Databases of health data are widely shared among researchers and for commercial purposes, and they are even put online in order to promote health research and data-driven health app development, so preserving the privacy of patients is critical. But are these data sets de-identified properly? If not, it could be re-identified. Just look at the two high profile re-identification attacks that have been publicized in recent months.
The first attack involved individuals who voluntarily published their genomic data online as a way to support open data for research. Besides their genomic data, they posted their basic demographics such as date of birth and zip code. The demographic data, not their genomic data, was used to re-identify a subset of the individuals.
The second attack used hospital discharge data from Washington State—this data was available for a small fee. The discharge database contained information about the date of the admission, the patient zip code, and the diagnosis. The attackers used the following techniques to re-identify individuals:
They matched records against newspaper articles about incidents such as road accidents, which gave names of individuals, the date, the hospital that the individual was taken to, and descriptions of the incidents.
They paired the name of the individual from the article with the individual’s ZIP code from the white pages.
Knowing the ZIP code, date, hospital, gender, and diagnosis made it relatively straight forward to find the individual’s record in the hospital discharge database.
These techniques of matching basic demographics with publicly available information have been known since the 1990s.
The health care field is not learning from its mistakes. Washington State was still disclosing hospital discharge data with no meaningful de-identification practices or controls. Individuals continue to post sensitive health information with their dates of birth and zip codes, believing mistakenly that it is anonymous just because their names are not included.
Today, we have some comprehensive guidelines and standards for the de-identification of health information. Unfortunately, these have not been fully disseminated to those who can make the best use of them, as is clearly demonstrated by the above two examples.
As we cannot revert to the way things used to be and stop acquiring and sharing data, we must now ensure that data is collected and shared responsibly. Adopting de-identification standards is absolutely necessary if we want to protect our sensitive data, identity and privacy. But it is also necessary if we want to avoid a negative regulatory or public reaction that would curtail access to health data. This would limit the substantial societal and commercial benefits of such access.
De-identification standards are part of the privacy-by-design toolbox. De-identification standards cannot be implemented in a vacuum – they need to be implemented with an organizational context with policies, templates, training, and well defined de-identification services for different use cases. To achieve these objectives, organizations can implement the De-identification Maturity Model (DMM), developed by Privacy Analytics, which is a framework for evaluating the maturity of de-identification services within an organization. The framework gauges the level of an organization’s readiness and experience regarding de-identification of people, processes, technologies and consistent measurement practices. Implementing the DMM provides organizations with a measurement tool that evaluates their de-identification practices, provides a roadmap for improvement, and helps them determine what is required to improve their de-identification practices.

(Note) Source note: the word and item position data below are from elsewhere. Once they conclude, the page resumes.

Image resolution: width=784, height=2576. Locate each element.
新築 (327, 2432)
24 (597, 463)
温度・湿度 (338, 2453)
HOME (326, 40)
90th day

As a recent example, we used the DMM to assess the practices of a large health department. This highlighted the variability that existed within the department with respect to how data is shared and de-identified. Specific best practices were identified that could be more rapidly shared across the department, and a general roadmap was developed to allow the various divisions to move towards the implementation of best practices, and have these supported by the enterprise. The expected outcomes are faster data releases, and more defensible protection of patient privacy. Another critical “soft” outcome was the ability to generate buy-in within the organization to implement these best practices because they would allow them to be better able at meeting their business mandates (i.e., the services they are expected to provide).
To answer the question posed in the title: Yes, we do have to worry. Attacks like the ones described will become more common. Researchers and the media will continue to illustrate how poorly de-identified data can be attacked. There is even now a “code of conduct” for re-identification professionals explaining how to conduct re-identification attacks responsibly: Breaking Good: A Short Ethical Manifesto for the Privacy Researcher. Re-identification is becoming a discipline. Data custodians need to implement responsible practices that will allow them to manage re-identification risks while still benefiting from data collection, sharing and analytics. Regulators can also play an important role in developing and disseminating de-identification standards.
Implementing responsible practices and developing and disseminating de-identification standards, as I do in the book Anonymizing Health Data and in my upcoming Strata Rx session, will help organizations and individuals repel re-identification attacks and avoid situations where re-identification is easily achieved.